GIVEN INSTRUCTION
Answer these questions about the episode recap below.
1. Whose novel is American Gods based on?
2. Which river are the migrants implied to be crossing?
3. Who does Mad Sweeney say can help Laura get her body back?

**** SELECTED TEXT

Season 1/ Episode 6/ Starz
One of the most annoying habits fans get into with adaptations is the faux-foresight that readers of the original text hold over newer fans. I’ll admit it, I’m guilty of this myself. To help even the score, much like the Game of Thrones series leaving the books in their dust, episode six of American Gods pulls practically nothing from Neil Gaiman’s novel, leaving everyone in the dark for once. It’s probably my second favorite episode of the season for that same reason.
“A Murder of Gods” starts out with exactly that. But it’s not some foreign deity that the common person has barely ever heard of that gets the curtain call. It’s none other than the Bread of Life, a.k.a the Good Shepherd, a.k.a. the King of Kings, b.k.a. Jesus of Nazareth himself! (I always knew this is what I use 15 years of Catholic school for.)
The episode starts off showing a group of Mexican migrants crossing what’s implied to be the Rio Grande into the United States. The leader of the group stops to make sure the coast is clear before turning back and telling everyone to only cross if they know how to swim because the water gets pretty deep. But what can you expect? Why would some water make them turn back after coming so far? Well, besides drowning.
Lo and behold, one of the men in the group lags behind as you see the hesitation and fear intensify in his expression. Soon, the water’s past his neck and he’s sinking towards the bottom of the dark river. As he reaches out for nothing, a hand grabs his and pulls him back up. It’s a man standing on the water.
“You already know my name.” – Mexican Jesus
After everyone makes it across the river, a row of trucks pulls up with their headlights masking the faces of an armed militia that proceeds to mow down every single member of the immigrant group. That’s right, even Mexican Jesus. He falls to the ground with his body resembling it’s posture on the cross and a ball of tumbleweed rolls by and gives him his patented thrown crown. But it’s probably safe to presume he’ll just come back in three days, so it’s whatever.
More importantly, though, does this scene discredit Wednesday’s story about how Mexican Jesus crossed the border? I mean, walking on water is a pretty standard of his skillset.
After nearly being thrown back in prison just to nearly be killed by the New Gawdz, Shadow and Wednesday are back to walking down dark highways in the middle of the night. Shadow’s still reeling after nearly being killed by “Charlie Brown’s Christmas tree.” He has questions that Wednesday never seems to answer and he’s finally fed up.
Honestly? Wednesday lack of answers was starting to get a bit frustrating, so this conversation was sorely needed. It offers a glimpse into the premise of the story – gods fighting for their own survival.
In exchange for his truth-sharing, Shadow confesses that he had a rendezvous with his (dead) wife just a few hours earlier. Instead of blowing off this insane story, Wednesday and Shadow walk back to the motel and find it empty. Wednesday’s clearly in a rush to get back on the road because he looks back in his mirror and sees Laura (Dead Wife) chasing after them. He ignores her, turns the radio up and speeds forward. Is he afraid of getting kicked so hard that his head pops off? Or is he hiding something? *strokes beard hairs*
This is when the story gets really original and becomes something great. Laura’s car got taken by the police when she was playing dead. This is when she runs into a newly released Mad Sweeney who still plans on sticking with her until he can get his coin back. He’s clearly learned that trying to take it by force isn’t an option. So he offers to help her get her body back with the help of “a guy who knows a guy” a.k.a. Jesus. Seeing that her body’s more on the temporary side, Laura agrees.

********
**** LISTED ENTRIES

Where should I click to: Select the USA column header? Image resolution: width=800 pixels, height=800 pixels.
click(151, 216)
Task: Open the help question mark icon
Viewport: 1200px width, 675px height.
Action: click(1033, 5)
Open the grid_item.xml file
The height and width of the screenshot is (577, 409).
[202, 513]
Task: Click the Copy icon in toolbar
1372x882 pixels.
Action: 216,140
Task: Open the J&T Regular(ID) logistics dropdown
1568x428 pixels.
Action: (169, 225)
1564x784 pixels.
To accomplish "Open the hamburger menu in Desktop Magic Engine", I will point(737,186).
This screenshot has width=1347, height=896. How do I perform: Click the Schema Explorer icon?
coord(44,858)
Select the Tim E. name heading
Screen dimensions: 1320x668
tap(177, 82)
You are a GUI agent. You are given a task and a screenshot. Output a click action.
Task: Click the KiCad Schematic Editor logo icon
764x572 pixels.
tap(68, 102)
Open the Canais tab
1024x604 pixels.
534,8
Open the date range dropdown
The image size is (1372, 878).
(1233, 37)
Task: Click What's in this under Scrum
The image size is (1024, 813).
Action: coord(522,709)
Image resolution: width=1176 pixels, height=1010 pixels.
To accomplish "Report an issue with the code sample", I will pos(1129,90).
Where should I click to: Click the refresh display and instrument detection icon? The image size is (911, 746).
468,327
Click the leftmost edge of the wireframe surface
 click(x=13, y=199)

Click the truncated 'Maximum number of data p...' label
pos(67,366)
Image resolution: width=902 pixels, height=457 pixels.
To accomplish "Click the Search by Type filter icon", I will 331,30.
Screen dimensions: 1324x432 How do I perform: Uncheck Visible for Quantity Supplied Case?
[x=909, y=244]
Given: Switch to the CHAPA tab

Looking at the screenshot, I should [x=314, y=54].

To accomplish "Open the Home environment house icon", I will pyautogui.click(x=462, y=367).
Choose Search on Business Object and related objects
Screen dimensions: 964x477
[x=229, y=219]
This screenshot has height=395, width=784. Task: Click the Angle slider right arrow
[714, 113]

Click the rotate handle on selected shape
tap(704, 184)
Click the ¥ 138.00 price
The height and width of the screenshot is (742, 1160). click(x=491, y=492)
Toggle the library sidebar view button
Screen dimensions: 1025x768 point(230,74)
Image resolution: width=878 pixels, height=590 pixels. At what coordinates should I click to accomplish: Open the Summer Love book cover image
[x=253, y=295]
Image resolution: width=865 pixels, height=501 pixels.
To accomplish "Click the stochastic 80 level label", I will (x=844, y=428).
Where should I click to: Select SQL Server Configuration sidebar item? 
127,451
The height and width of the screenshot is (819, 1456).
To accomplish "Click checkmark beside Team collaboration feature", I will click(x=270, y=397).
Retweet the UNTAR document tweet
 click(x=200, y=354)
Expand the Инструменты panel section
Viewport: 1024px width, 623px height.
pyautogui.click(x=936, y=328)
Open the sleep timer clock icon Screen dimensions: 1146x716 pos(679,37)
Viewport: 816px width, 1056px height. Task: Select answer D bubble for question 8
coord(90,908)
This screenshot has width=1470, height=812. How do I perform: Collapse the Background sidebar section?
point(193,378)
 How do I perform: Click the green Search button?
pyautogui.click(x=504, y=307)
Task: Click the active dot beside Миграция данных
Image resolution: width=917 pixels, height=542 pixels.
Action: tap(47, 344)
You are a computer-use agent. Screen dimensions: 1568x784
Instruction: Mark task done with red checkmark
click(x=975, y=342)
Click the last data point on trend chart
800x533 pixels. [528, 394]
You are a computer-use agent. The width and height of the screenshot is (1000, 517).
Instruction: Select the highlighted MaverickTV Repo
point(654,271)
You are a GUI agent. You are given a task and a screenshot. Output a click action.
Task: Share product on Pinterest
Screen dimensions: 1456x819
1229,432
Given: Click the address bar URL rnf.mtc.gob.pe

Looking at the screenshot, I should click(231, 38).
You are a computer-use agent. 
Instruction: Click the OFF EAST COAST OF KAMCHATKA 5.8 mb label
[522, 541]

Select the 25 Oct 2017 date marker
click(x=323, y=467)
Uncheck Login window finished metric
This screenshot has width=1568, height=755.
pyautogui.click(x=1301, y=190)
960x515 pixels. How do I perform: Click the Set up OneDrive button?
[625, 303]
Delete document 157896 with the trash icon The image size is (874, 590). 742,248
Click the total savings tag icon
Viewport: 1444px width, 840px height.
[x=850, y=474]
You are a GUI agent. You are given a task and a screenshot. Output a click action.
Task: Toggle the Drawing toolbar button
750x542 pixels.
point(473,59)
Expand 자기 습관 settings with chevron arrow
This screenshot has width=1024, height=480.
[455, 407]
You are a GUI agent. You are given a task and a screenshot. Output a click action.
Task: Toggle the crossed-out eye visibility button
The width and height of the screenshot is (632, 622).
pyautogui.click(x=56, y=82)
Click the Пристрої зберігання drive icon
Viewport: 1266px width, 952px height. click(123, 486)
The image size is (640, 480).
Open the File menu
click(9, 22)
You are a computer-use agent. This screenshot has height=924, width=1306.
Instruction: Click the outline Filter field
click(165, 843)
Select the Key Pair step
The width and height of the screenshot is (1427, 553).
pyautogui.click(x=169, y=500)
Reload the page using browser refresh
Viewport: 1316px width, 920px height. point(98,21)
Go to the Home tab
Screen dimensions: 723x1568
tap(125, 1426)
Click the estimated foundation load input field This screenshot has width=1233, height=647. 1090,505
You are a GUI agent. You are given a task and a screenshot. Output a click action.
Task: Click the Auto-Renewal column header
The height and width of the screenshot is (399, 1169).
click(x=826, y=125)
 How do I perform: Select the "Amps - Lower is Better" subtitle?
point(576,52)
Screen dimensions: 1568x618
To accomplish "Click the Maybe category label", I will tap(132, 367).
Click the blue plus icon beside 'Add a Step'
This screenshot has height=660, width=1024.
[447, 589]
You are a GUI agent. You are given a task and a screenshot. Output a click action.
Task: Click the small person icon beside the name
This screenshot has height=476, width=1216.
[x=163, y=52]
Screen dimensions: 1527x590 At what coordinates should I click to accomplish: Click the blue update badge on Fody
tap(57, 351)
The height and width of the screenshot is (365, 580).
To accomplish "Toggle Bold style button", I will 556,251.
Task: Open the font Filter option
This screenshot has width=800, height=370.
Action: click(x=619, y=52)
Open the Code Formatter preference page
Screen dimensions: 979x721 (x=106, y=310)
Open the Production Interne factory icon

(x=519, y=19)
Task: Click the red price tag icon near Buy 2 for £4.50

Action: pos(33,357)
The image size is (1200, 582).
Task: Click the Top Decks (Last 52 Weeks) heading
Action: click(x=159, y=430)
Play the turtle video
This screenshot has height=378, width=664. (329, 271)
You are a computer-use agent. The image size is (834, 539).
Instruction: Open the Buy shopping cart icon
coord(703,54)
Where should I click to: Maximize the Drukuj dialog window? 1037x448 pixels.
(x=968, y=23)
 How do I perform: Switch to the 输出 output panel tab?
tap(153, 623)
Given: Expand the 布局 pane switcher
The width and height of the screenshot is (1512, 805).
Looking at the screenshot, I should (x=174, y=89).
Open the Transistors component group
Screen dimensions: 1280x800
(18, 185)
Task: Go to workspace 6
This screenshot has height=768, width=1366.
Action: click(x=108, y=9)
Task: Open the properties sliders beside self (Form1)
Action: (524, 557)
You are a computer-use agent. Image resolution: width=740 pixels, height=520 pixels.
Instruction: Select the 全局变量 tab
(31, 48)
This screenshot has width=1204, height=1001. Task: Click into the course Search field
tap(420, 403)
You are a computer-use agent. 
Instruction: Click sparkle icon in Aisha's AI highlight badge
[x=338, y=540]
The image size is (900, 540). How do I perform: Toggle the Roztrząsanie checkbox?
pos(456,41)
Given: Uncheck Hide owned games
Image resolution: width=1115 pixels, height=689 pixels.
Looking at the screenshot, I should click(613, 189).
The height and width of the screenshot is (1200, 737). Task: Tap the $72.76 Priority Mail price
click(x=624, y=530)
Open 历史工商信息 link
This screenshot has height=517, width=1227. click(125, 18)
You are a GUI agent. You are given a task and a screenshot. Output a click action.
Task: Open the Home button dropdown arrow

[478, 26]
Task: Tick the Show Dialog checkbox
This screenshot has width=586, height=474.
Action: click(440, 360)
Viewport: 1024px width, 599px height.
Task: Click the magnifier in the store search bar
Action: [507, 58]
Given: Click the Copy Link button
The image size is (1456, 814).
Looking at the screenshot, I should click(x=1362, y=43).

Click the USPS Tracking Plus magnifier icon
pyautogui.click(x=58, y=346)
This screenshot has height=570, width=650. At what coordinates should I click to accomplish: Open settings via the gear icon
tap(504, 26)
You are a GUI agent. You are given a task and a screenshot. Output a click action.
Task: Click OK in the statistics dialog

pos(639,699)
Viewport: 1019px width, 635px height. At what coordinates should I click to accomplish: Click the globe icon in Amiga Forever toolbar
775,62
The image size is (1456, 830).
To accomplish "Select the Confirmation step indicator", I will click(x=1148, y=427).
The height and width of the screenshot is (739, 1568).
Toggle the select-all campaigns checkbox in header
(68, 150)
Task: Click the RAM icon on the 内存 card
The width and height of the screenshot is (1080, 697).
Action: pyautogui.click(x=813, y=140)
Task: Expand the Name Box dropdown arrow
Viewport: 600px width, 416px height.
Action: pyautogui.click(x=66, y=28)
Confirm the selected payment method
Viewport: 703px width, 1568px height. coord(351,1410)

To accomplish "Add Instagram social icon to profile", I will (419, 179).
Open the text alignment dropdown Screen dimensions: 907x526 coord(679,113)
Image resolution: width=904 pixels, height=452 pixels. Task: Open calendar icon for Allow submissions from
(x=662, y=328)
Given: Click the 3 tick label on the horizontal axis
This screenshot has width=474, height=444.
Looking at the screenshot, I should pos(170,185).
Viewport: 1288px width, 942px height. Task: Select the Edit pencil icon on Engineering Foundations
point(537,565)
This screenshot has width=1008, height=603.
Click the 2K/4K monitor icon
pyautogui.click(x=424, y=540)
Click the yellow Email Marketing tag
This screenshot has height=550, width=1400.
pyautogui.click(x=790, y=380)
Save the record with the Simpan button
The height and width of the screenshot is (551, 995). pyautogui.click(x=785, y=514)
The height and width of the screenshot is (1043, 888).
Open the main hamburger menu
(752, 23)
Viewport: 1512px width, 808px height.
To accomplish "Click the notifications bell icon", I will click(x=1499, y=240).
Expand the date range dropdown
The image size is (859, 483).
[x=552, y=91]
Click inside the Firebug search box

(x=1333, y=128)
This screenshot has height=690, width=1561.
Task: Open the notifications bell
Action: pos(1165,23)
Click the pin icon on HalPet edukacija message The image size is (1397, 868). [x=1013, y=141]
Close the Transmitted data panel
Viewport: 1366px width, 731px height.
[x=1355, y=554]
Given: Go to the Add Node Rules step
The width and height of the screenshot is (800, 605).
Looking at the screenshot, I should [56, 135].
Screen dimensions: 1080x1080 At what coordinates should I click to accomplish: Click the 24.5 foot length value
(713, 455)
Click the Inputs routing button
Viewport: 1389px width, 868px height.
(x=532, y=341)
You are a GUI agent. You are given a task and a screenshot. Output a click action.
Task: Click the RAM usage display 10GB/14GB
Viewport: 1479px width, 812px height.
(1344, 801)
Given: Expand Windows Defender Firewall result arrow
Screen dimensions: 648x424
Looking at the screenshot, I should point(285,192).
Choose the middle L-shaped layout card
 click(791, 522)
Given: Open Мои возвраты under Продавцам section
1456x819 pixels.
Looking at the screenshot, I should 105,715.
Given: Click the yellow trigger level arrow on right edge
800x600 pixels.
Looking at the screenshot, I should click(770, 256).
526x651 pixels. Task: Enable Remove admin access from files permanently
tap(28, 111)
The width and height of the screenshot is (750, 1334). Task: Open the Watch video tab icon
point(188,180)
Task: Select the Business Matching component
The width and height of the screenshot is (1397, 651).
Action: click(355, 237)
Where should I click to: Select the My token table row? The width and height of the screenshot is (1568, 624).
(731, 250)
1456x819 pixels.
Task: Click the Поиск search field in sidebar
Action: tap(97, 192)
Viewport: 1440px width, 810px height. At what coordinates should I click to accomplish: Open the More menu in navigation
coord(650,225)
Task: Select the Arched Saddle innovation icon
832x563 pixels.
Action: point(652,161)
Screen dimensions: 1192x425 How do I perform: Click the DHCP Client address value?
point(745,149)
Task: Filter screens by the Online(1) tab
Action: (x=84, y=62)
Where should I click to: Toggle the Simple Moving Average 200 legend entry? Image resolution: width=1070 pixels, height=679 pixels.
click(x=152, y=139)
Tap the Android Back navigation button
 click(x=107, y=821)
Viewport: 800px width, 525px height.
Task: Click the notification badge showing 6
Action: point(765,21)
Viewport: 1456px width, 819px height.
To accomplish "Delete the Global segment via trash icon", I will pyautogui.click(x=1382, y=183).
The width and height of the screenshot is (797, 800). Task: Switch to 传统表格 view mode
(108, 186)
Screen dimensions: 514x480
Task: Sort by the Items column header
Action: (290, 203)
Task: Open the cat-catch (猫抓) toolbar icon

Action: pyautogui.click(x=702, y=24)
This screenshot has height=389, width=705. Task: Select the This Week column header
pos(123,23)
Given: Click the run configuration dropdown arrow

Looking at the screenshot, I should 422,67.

********

WRITTEN RESPONSE
1. Neil Gaiman's
2. The Rio Grande
3. Jesus